1. Implementation of Data Security and Privacy Requirements
Runestone Academy implements all reasonable and appropriate administrative,
technical, and operational safeguards to ensure compliance with federal and state
privacy regulations, and alignment with its published
Privacy Policy. Since Runestone Academy is a
sole-proprietor operation, all system and data access are controlled exclusively by
the founder, ensuring a consistent and accountable application of policies over the
lifetime of the service.
2. Safeguards to Protect PII
Administrative: Access to personally identifiable information (PII) is restricted to the sole employee. No subcontractors or third parties are provided access.
Technical:
All systems enforce password-protected access, encrypted at rest and in transit (TLS for all web traffic, encrypted backups).

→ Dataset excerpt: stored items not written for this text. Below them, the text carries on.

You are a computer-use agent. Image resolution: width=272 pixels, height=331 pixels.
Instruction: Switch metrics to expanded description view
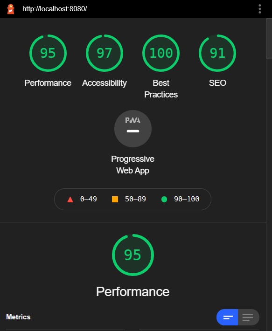click(248, 317)
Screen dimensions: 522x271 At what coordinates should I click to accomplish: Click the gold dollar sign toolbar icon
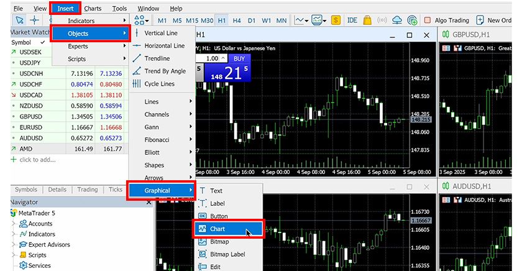click(x=336, y=21)
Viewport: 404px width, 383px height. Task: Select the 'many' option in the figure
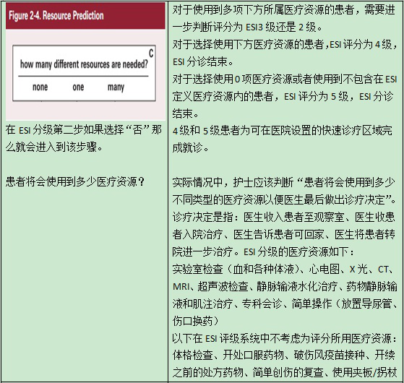tap(116, 87)
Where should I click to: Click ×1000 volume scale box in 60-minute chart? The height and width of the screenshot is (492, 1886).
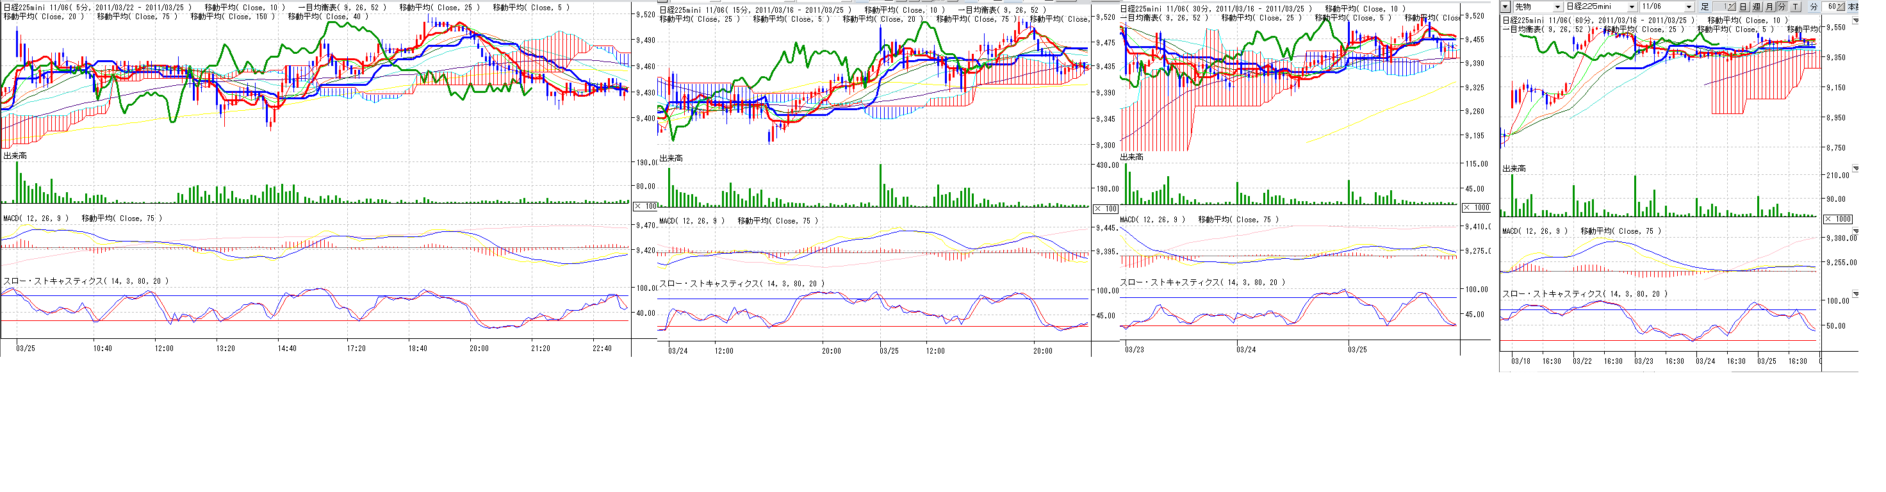tap(1838, 219)
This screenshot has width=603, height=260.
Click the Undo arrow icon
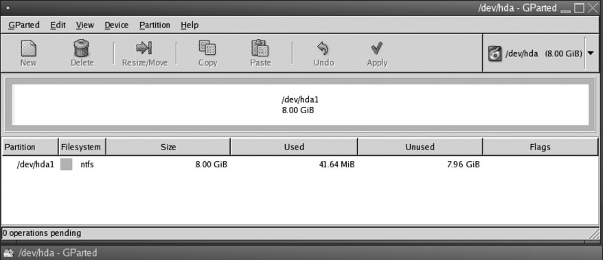(x=323, y=49)
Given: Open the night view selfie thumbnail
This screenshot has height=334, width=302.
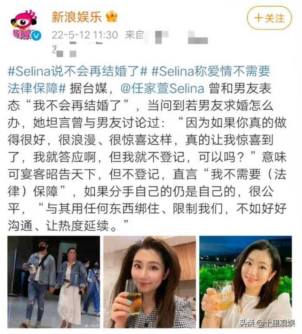Looking at the screenshot, I should pos(245,282).
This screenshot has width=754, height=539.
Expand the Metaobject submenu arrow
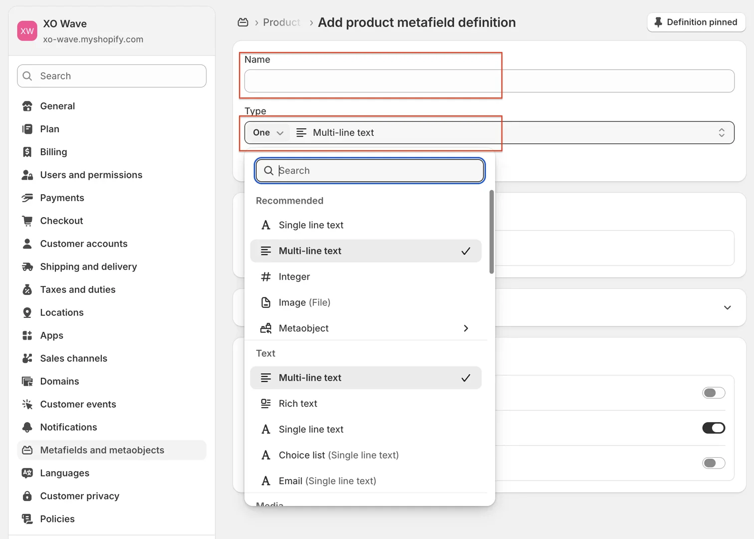(466, 328)
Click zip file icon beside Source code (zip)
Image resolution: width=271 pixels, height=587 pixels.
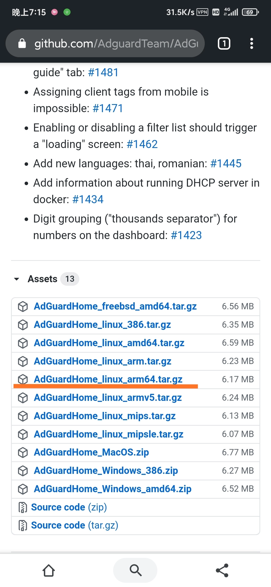[x=23, y=507]
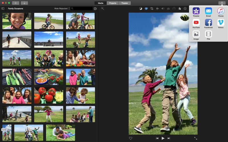The height and width of the screenshot is (142, 228).
Task: Click the magic wand auto-enhance icon
Action: [103, 9]
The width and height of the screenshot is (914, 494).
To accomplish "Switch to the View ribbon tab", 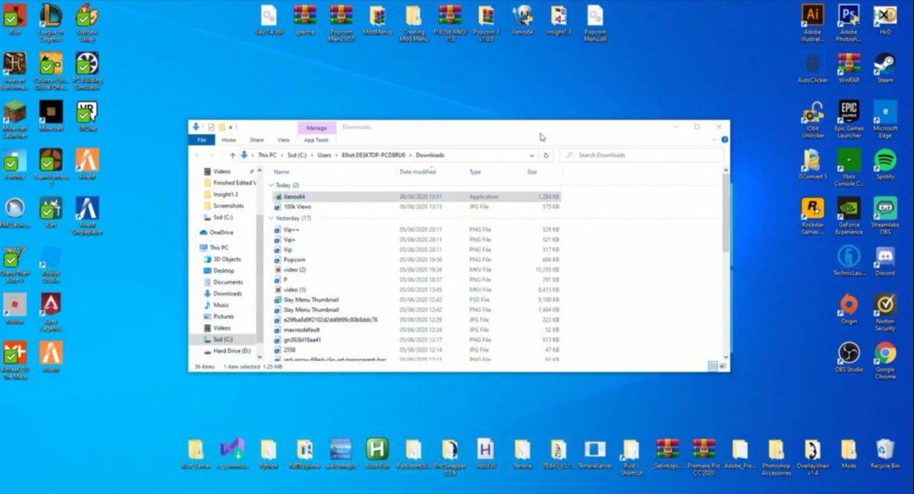I will point(284,140).
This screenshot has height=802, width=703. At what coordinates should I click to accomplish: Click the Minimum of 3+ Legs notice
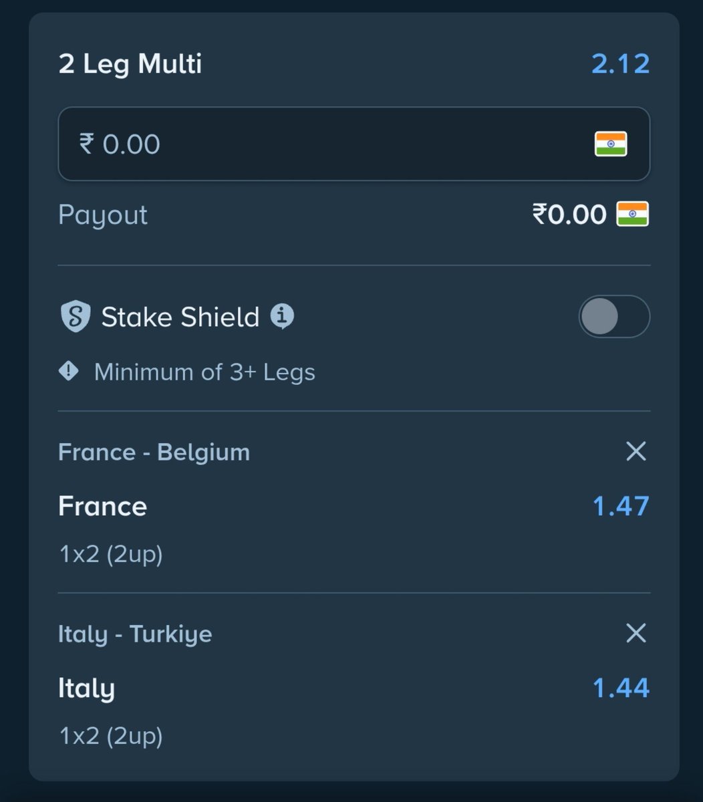click(204, 372)
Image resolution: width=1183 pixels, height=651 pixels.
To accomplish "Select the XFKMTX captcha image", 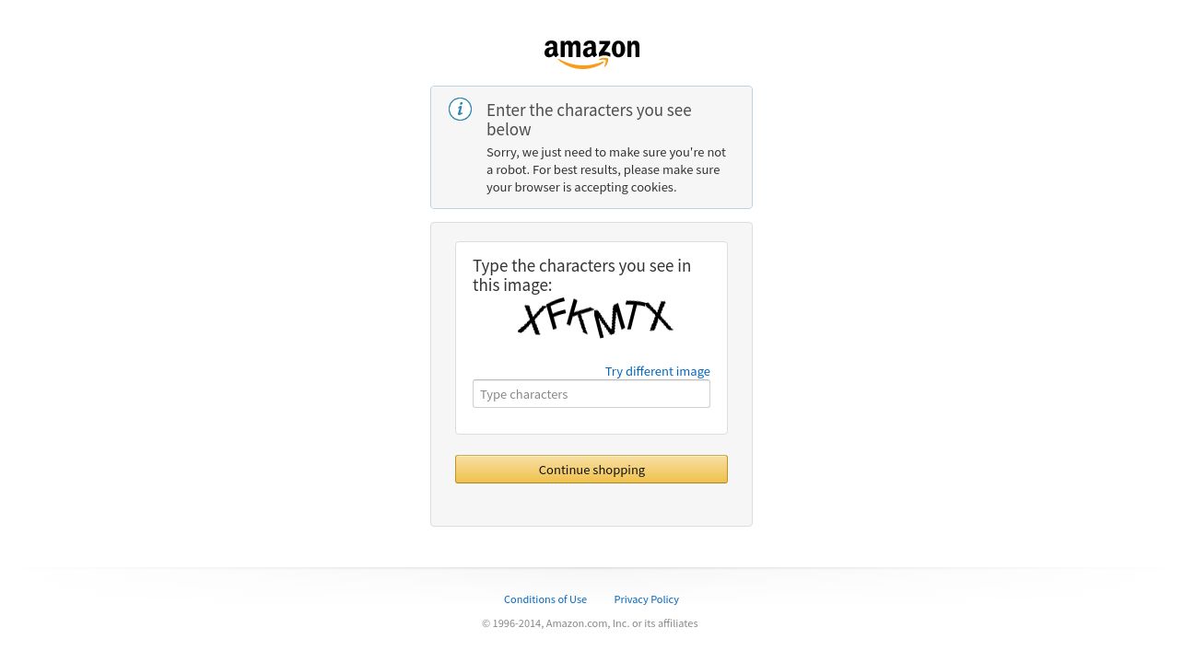I will [x=595, y=318].
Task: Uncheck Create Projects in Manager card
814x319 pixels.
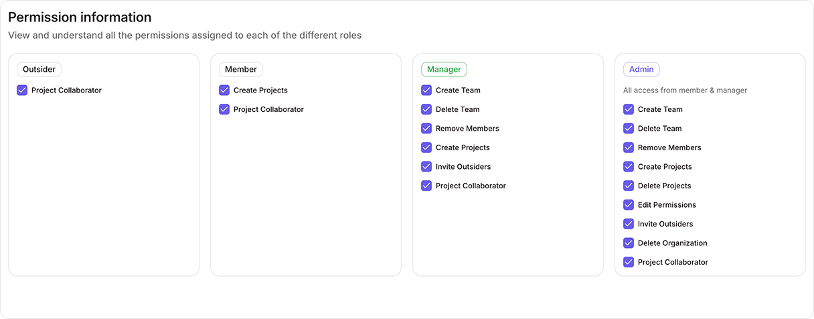Action: coord(426,147)
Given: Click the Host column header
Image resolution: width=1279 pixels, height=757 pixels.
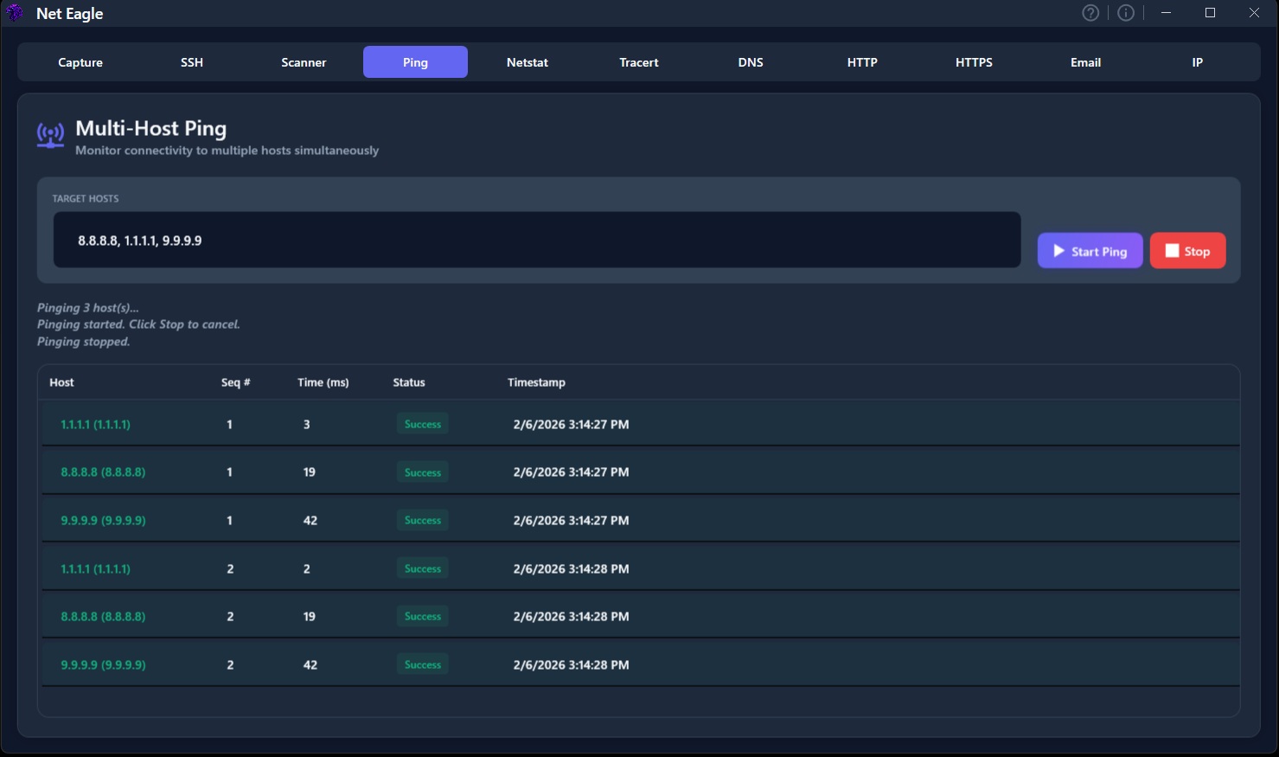Looking at the screenshot, I should click(61, 382).
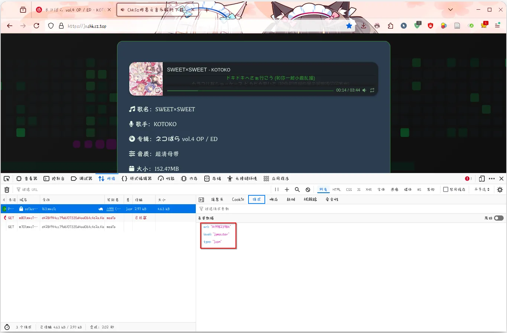The width and height of the screenshot is (507, 333).
Task: Filter requests by XHR type
Action: click(x=368, y=189)
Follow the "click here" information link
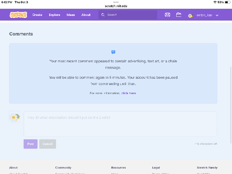Image resolution: width=232 pixels, height=174 pixels. coord(129,93)
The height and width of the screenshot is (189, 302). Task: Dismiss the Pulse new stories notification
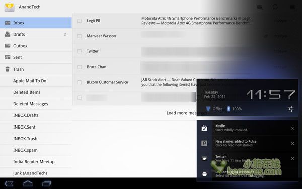point(292,143)
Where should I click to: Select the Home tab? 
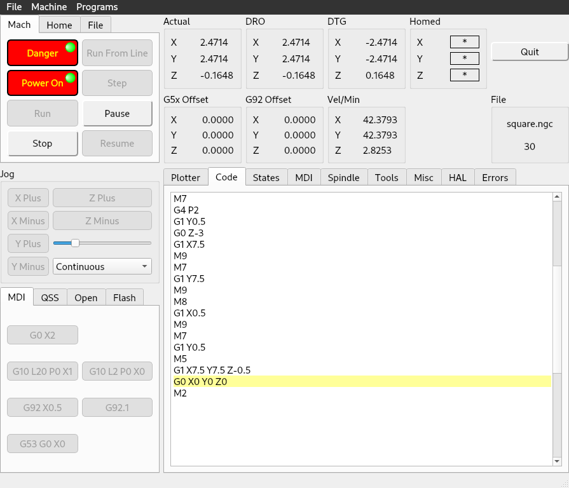pyautogui.click(x=59, y=25)
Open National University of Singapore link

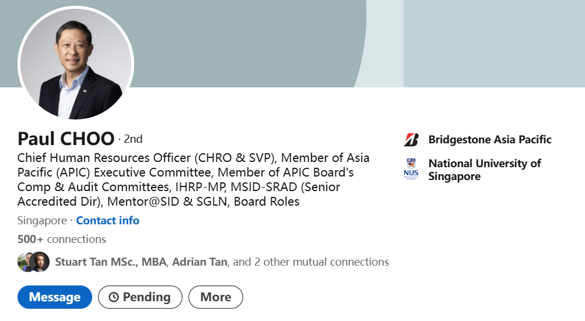(484, 170)
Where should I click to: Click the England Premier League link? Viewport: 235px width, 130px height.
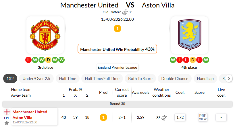(x=117, y=68)
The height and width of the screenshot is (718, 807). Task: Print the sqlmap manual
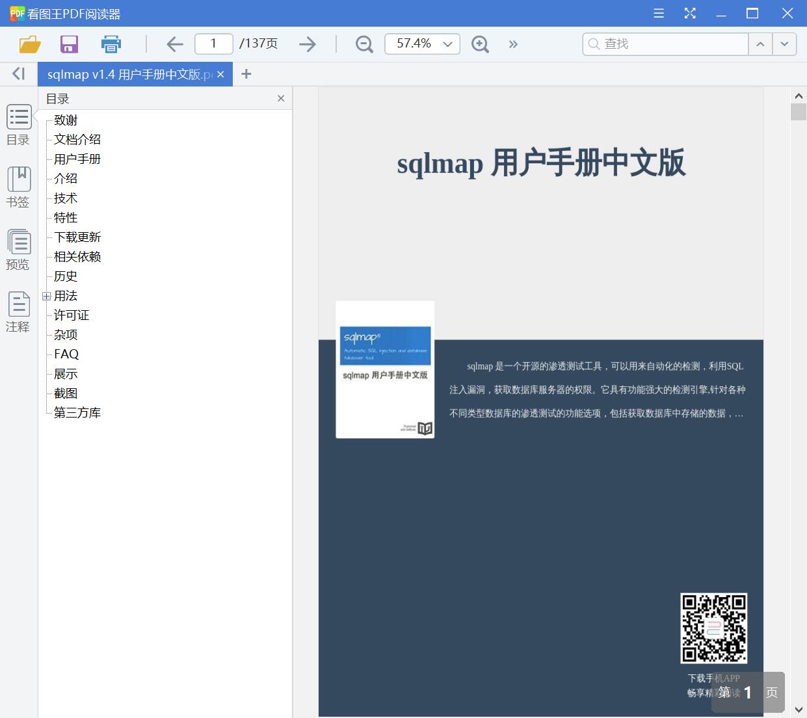point(111,44)
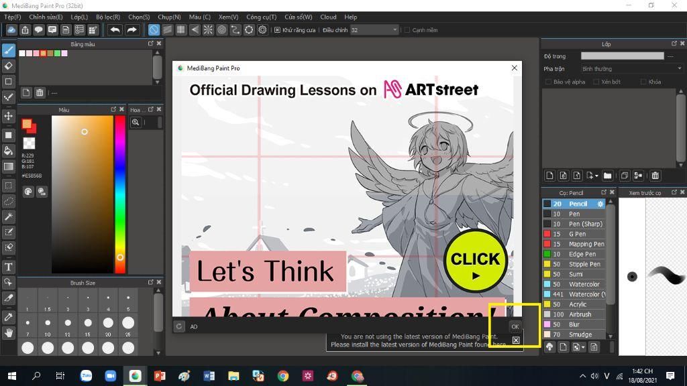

Databases are firewalled and accessible only through secured administrative channels.
Regular updates and patches are applied to servers and software.
The website is protected by CloudFlare Web Application Firewall.
Inter-server communication is inside a firewalled virtual private cloud.
Operational: Data collection is limited to the minimum necessary for educational use. Logs are monitored for unusual activity.
3. Training
As the sole employee and administrator, the founder maintains current knowledge of
relevant federal and state data protection regulations (FERPA, COPPA, Education Law
§ 2-d, GDPR principles where applicable) through ongoing professional development in
cybersecurity and compliance.
4. Contracting Processes
No subcontractors currently handle Runestone Academy data. If subcontractors or
service providers are engaged in the future, they will be required to sign written
agreements binding them to confidentiality, privacy, and security obligations at
least equivalent to this plan.
5. Incident Management
Runestone Academy maintains procedures to:
Immediately investigate suspected data security incidents.
Contain and mitigate any unauthorized access.
Notify affected educational agencies, users, and regulators as required by law within the mandated timelines.
Document the incident, actions taken, and lessons learned.
6. Data Transition
If an educational agency requests a transition of data, all relevant records will be
exported in a secure, industry-standard format (CSV/JSON) and transferred using
encrypted methods.
7. Secure Destruction
When data is no longer required:
Database entries will be securely deleted.
Backups containing PII will be encrypted and scheduled for secure overwriting.
Certification of destruction will be provided upon request.
8. Alignment with Educational Agency Policies
Runestone Academy will cooperate with each partner agency to align practices with
their data security and privacy policies. Any stricter provisions required by an
educational agency will be integrated into operations where applicable.
9. Alignment with NIST Cybersecurity Framework (v1.1)
Identify (ID)
Asset Management: Servers, databases, and applications are inventoried and reviewed quarterly.
Business Environment: Mission and objectives center on providing secure, free STEM education resources.
Governance: Policies follow federal/state privacy laws and Runestone's published privacy policy.
Risk Assessment: Risks (e.g., unauthorized access, data loss) are periodically assessed.
Risk Management: Security decisions balance availability and confidentiality needs.
Supply Chain: Minimal third-party dependencies; cloud/hosting providers are vetted for security compliance.
Protect (PR)
Access Control: Sole administrator access; strong authentication required.
Awareness & Training: Ongoing professional development for sole employee.
Data Security: Encryption in transit/at rest; role-based data minimization.
Processes & Procedures: Documented policies for updates, access, backups.
Maintenance: Regular patching and monitoring of systems.
Protective Technology: Firewalls, TLS, intrusion detection via log monitoring.
Detect (DE)
Anomalies & Events: Logs reviewed to identify suspicious access.
Continuous Monitoring: System and network monitoring tools in place.
Detection Processes: Incident response playbook documented and reviewed annually.
Respond (RS)
Response Planning: Formal incident response plan maintained.
Communications: Legal/agency notifications as required by law.
Analysis: Root-cause analysis after any incident.
Mitigation: Immediate containment procedures for suspected compromise.
Improvements: Incident reviews feed into security updates.